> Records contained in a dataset
************

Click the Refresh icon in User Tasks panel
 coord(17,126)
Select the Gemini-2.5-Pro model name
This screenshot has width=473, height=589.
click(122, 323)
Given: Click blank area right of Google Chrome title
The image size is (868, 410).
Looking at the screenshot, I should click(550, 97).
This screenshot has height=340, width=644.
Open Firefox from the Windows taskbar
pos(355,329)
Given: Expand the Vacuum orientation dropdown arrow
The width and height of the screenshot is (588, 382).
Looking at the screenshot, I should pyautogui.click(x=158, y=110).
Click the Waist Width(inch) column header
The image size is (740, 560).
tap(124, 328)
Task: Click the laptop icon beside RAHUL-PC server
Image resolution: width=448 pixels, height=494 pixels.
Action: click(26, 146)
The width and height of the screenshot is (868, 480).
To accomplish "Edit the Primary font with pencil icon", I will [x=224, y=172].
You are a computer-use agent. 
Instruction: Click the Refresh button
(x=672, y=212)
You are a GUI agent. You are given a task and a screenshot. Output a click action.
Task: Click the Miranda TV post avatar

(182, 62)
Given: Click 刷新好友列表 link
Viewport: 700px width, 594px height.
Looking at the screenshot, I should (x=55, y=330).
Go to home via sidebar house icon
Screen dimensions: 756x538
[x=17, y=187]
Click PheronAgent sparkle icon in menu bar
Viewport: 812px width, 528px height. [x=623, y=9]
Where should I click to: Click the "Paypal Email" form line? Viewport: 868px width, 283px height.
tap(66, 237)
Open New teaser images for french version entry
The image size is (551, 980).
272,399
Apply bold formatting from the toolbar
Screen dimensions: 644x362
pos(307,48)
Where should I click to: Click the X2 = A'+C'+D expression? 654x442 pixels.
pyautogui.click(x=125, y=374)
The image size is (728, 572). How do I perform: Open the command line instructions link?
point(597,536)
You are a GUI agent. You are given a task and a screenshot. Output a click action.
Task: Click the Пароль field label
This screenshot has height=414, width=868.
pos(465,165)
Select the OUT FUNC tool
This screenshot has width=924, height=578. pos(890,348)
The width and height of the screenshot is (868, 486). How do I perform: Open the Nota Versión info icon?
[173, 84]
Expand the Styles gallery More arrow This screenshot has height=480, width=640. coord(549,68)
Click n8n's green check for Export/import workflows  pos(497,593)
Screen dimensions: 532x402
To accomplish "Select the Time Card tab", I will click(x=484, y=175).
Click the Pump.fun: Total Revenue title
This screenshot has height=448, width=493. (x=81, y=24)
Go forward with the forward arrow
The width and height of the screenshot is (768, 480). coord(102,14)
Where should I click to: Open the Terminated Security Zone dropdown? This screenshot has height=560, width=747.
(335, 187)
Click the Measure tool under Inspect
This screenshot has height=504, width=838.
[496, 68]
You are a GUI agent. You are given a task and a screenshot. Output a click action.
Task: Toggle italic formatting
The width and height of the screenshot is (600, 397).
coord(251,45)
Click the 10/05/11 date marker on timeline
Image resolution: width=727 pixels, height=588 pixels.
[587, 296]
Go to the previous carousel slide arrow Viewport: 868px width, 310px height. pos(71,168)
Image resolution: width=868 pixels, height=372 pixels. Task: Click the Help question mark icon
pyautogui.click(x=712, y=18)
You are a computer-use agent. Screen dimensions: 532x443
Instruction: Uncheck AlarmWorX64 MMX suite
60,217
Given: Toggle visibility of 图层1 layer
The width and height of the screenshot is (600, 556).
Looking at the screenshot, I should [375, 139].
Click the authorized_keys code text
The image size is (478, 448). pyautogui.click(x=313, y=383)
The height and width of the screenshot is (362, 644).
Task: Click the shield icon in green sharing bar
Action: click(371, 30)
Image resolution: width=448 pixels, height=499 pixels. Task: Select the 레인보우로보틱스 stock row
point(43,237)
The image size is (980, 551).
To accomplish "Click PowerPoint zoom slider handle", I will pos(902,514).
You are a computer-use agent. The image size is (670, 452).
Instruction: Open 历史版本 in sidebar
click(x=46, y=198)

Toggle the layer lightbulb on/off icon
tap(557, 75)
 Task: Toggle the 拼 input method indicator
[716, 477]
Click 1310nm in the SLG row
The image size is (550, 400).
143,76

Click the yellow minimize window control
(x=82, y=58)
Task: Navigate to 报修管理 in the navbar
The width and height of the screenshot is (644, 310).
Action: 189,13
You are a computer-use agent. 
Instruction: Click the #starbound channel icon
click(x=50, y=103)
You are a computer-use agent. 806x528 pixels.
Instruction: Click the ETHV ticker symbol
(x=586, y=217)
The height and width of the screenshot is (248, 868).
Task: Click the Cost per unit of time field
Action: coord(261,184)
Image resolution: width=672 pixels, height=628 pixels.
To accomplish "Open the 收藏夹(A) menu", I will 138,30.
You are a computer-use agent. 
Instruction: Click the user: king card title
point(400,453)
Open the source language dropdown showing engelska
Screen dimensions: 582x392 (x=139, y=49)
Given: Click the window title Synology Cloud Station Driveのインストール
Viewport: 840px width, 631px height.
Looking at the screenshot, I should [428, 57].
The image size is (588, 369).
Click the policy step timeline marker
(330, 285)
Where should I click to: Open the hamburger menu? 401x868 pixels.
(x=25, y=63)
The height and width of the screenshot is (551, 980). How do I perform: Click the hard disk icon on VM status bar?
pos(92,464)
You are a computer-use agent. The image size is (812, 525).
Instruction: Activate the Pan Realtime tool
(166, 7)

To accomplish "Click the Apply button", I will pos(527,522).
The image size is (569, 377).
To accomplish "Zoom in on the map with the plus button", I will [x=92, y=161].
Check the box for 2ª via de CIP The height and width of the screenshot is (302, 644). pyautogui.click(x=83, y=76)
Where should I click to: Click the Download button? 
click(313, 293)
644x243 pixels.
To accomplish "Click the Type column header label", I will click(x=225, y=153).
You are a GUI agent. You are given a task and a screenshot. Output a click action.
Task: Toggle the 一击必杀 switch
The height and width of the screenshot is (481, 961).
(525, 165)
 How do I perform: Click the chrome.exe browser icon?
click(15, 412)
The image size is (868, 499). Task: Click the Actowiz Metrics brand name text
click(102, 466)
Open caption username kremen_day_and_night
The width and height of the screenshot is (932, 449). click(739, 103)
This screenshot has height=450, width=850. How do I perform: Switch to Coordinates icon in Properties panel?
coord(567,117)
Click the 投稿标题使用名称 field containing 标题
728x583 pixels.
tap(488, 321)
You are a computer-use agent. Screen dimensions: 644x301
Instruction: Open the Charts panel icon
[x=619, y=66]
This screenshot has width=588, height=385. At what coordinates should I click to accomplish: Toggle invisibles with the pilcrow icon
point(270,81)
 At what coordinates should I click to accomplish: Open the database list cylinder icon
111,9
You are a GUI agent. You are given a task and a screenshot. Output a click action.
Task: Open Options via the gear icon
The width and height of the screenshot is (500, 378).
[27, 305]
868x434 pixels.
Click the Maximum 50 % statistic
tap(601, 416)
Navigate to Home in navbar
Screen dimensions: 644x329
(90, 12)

************

> Exercise goal
Only the lines from the beginning of the entries through the line bearing "Task: Click the laptop" should be returned, each exactly as written.

> Written answer
Click the Refresh icon in User Tasks panel
 coord(17,126)
Select the Gemini-2.5-Pro model name
This screenshot has width=473, height=589.
click(122, 323)
Given: Click blank area right of Google Chrome title
The image size is (868, 410).
Looking at the screenshot, I should click(550, 97).
This screenshot has height=340, width=644.
Open Firefox from the Windows taskbar
pos(355,329)
Given: Expand the Vacuum orientation dropdown arrow
The width and height of the screenshot is (588, 382).
Looking at the screenshot, I should pyautogui.click(x=158, y=110).
Click the Waist Width(inch) column header
The image size is (740, 560).
tap(124, 328)
Task: Click the laptop icon beside RAHUL-PC server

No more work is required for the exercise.